Mommy like a Cutco knife through a cantaloupe. Mommy and her beady eyes ready to unspool the thoughts that are to come. Mommy because she’s thirsty Mommy because her armpit itches Mommy because her milk cup leaked Mommy because she has a story to tell about a YouTube video where another mommy had pink hair and a flamingo pool float. Mommy like it’s a song, the ice cream truck bells repeating, sweet, expensive, a dripping sprinkled mess. Mommy where I can’t find the space to hear any of the words that are buried in my mind. There was a sentence and it began and then Mommy like it’s a lasso and how dare I try to float away. There was an image of a sunflower that dipped and dropped and splattered and it stands for so many things like love and beauty and the weight of expectations but then Mommy like it’s a question about the end of the world or the belly of a bear. Mommy slapping me back from a story I believed I would write, an idea that drifted around and couldn’t land. Mommy that makes me groan at her perfect small existence that I tried for nights and years to plant and grow, to birth and hold. Mommy like it’s an insult. A distraction keeping me from walking towards the finish line, towards all those other authors with collections and fancy white-backed head shots and words that grab you by the hem of your shirt and hold you until the last line, let you go, watch you fall. The echo of silence. The crash. Mommy like it’s a curse. Mommy like it’s the cure.

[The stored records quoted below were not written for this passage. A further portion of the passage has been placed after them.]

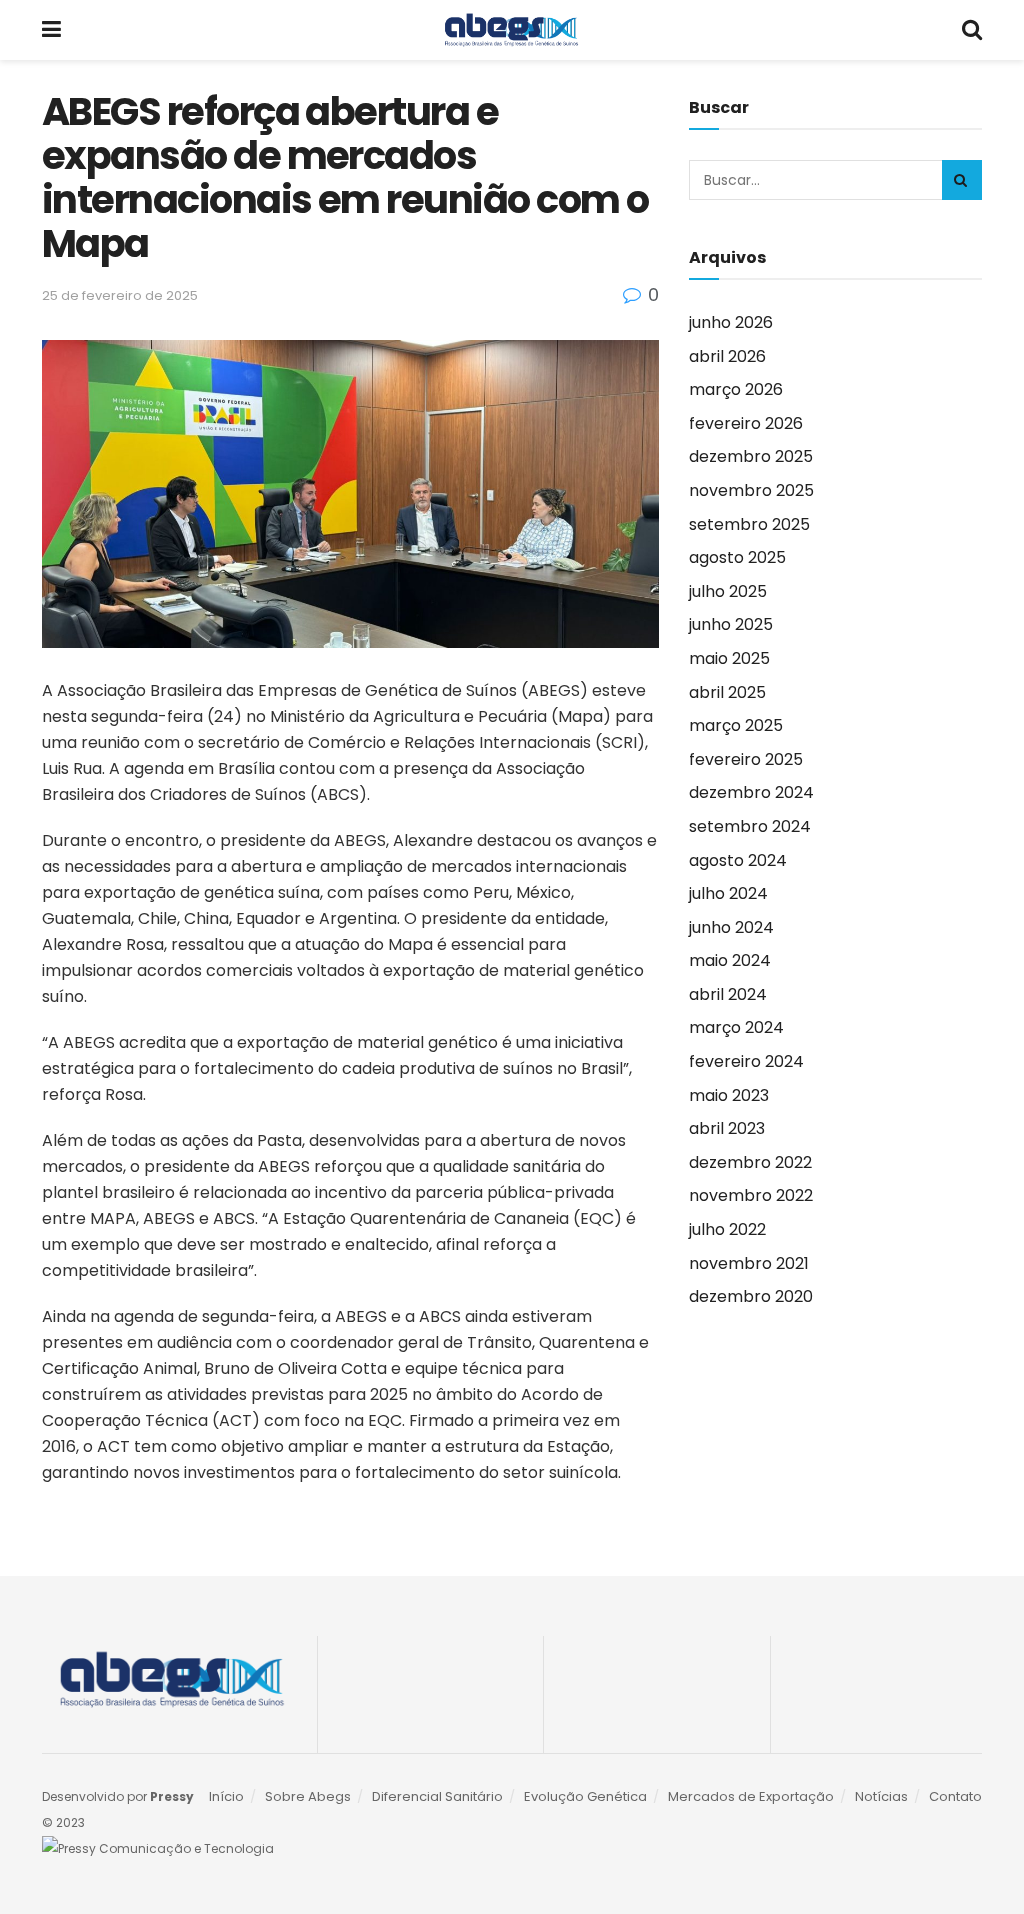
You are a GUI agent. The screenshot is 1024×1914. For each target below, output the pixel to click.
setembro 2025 (749, 524)
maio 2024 (730, 960)
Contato (955, 1796)
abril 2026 (727, 356)
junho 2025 (731, 624)
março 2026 (736, 389)
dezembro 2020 (751, 1296)
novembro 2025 (751, 490)
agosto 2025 (737, 557)
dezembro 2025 (751, 456)
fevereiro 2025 (746, 759)
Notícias (881, 1796)
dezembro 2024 (751, 792)
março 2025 (736, 725)
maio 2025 (729, 658)
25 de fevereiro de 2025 (120, 295)
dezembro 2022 (750, 1162)
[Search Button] (972, 30)
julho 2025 (728, 591)
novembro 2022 (751, 1195)
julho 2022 (727, 1229)
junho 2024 (731, 927)
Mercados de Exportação (751, 1796)
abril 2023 (727, 1128)
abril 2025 (727, 692)
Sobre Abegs (308, 1796)
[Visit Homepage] (511, 30)
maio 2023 (729, 1095)
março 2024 (736, 1027)
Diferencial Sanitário (437, 1796)
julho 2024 (728, 893)
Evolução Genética (585, 1796)
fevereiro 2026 (746, 423)
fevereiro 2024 (746, 1061)
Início (226, 1796)
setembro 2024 (750, 826)
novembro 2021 (749, 1263)
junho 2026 (731, 322)
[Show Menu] (51, 30)
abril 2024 (728, 994)
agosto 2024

Have you ever Mommy tried to Mommy think Mommy of anything Mommy that transcended the immediate Mommy to dive deep into that silence where thoughts can spin themselves off Bippity Boppity Boo into the beautiful blue dress they had meant to be, the dreams they run towards but Mommy Mommy Mommy and where do all the words go that were almost born? Do they spin off and vanish, or are they clamped and ground to dust? They are fucking gone, and I hold her and wave goodbye to all those sentences that would have become stories that would have become pictures that popped off the page and pricked you, I let them go, because this bowl of crackers, Mommy, could you eat over the bowl? And even though it feels like there is so much more I’m missing between each Mommy Mommy Mommy we both know that any less than this would have me clipped at the throat to drop and smudge and die, so I choose the girl instead of the words again and again and again, this tiny mouth circled like a coin.

Emily James is a teacher and writer in NYC. She is the submissions editor at Pidgeonholes and the CNF Editor at Porcupine lit. She’s the winner of the 2020 Baltimore Review CNF contest, a Smokelong Flash 2020 Finalist, and the winner of the 2019 Bechtel Prize. Her work can be found in Guernica, River Teeth, The Atticus Review, Jellyfish Review, and elsewhere.